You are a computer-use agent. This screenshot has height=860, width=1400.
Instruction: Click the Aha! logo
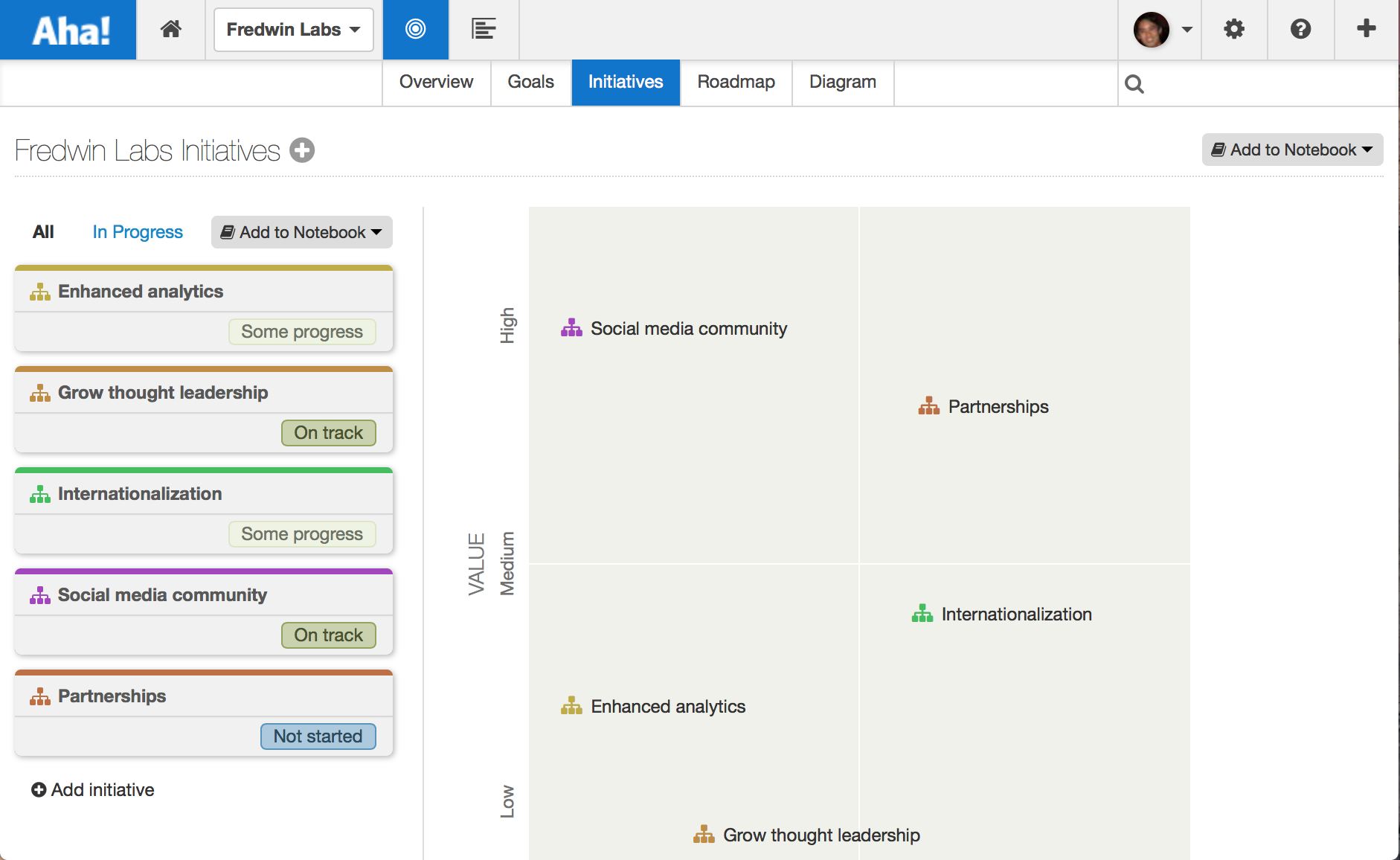coord(68,29)
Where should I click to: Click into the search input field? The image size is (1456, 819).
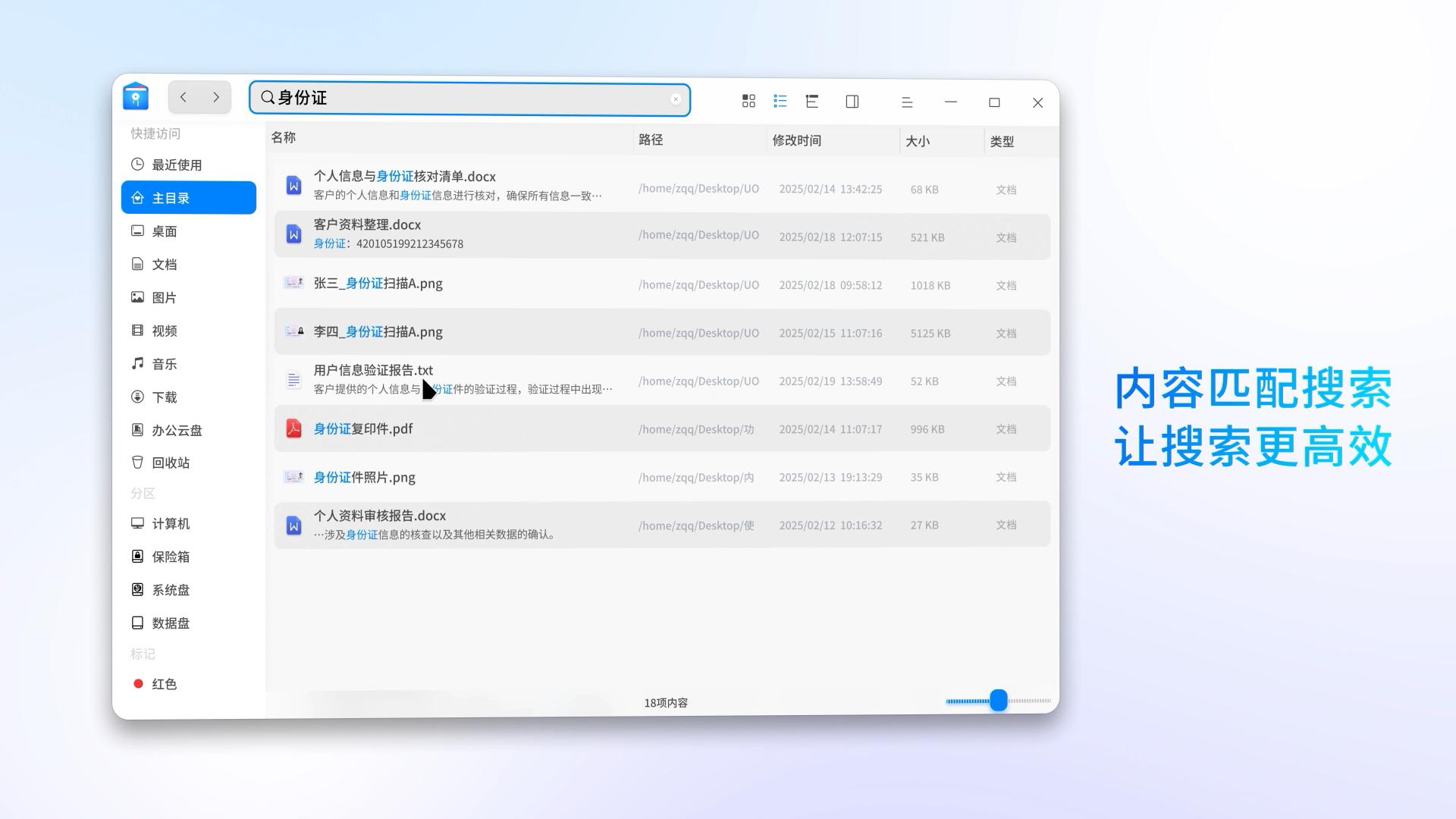pyautogui.click(x=470, y=99)
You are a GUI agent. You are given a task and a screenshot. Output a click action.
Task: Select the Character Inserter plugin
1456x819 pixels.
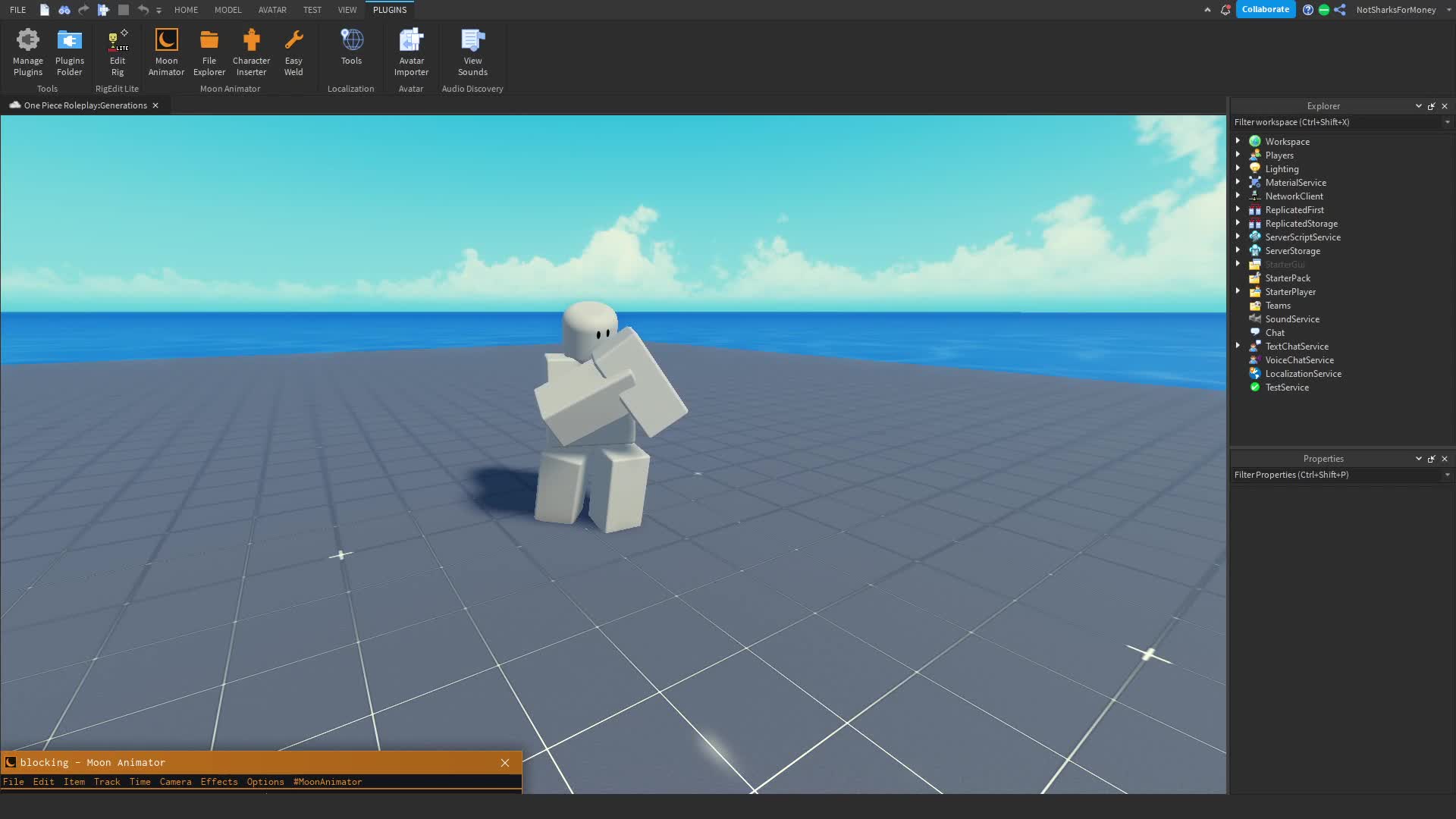tap(251, 51)
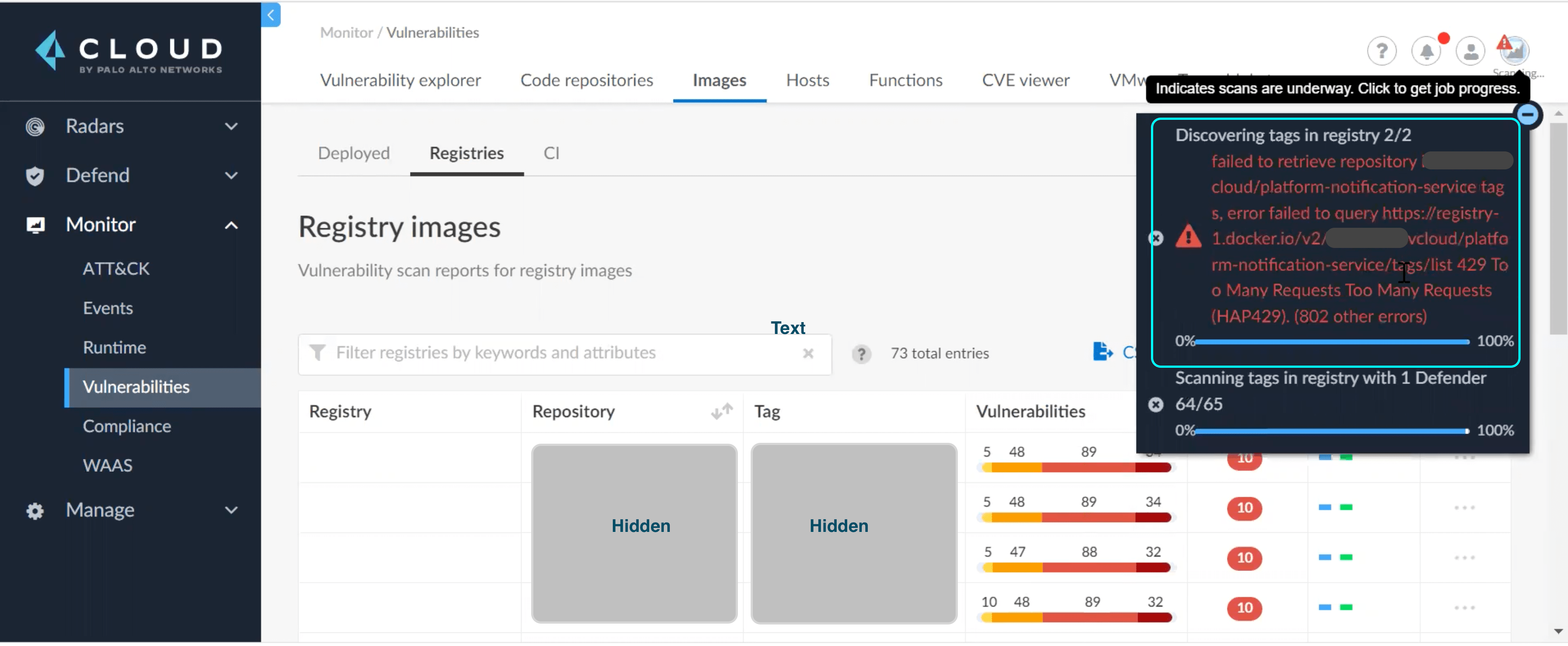Open the user profile icon
The height and width of the screenshot is (646, 1568).
(x=1470, y=51)

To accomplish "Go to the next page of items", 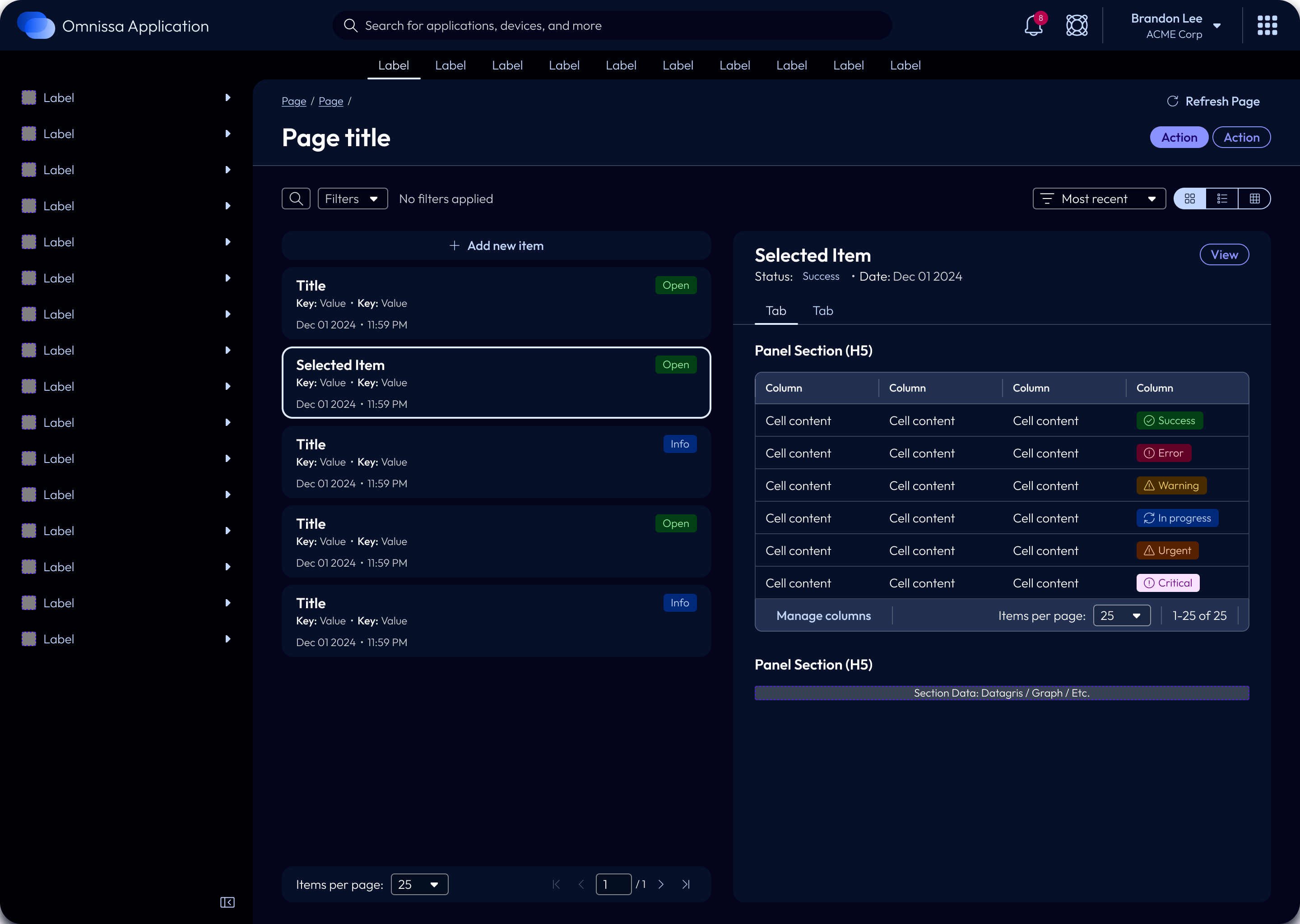I will [x=661, y=884].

━━━━━━

[INSTRUCTIONS FOR THE TASK] Locate the word "agent" in the records and collect each line it appears in.

[RESPONSE AREA]
You are a computer-use agent. This screenshot has height=860, width=1400.
You are a GUI agent. You are given a task and a screenshot. Output a click action.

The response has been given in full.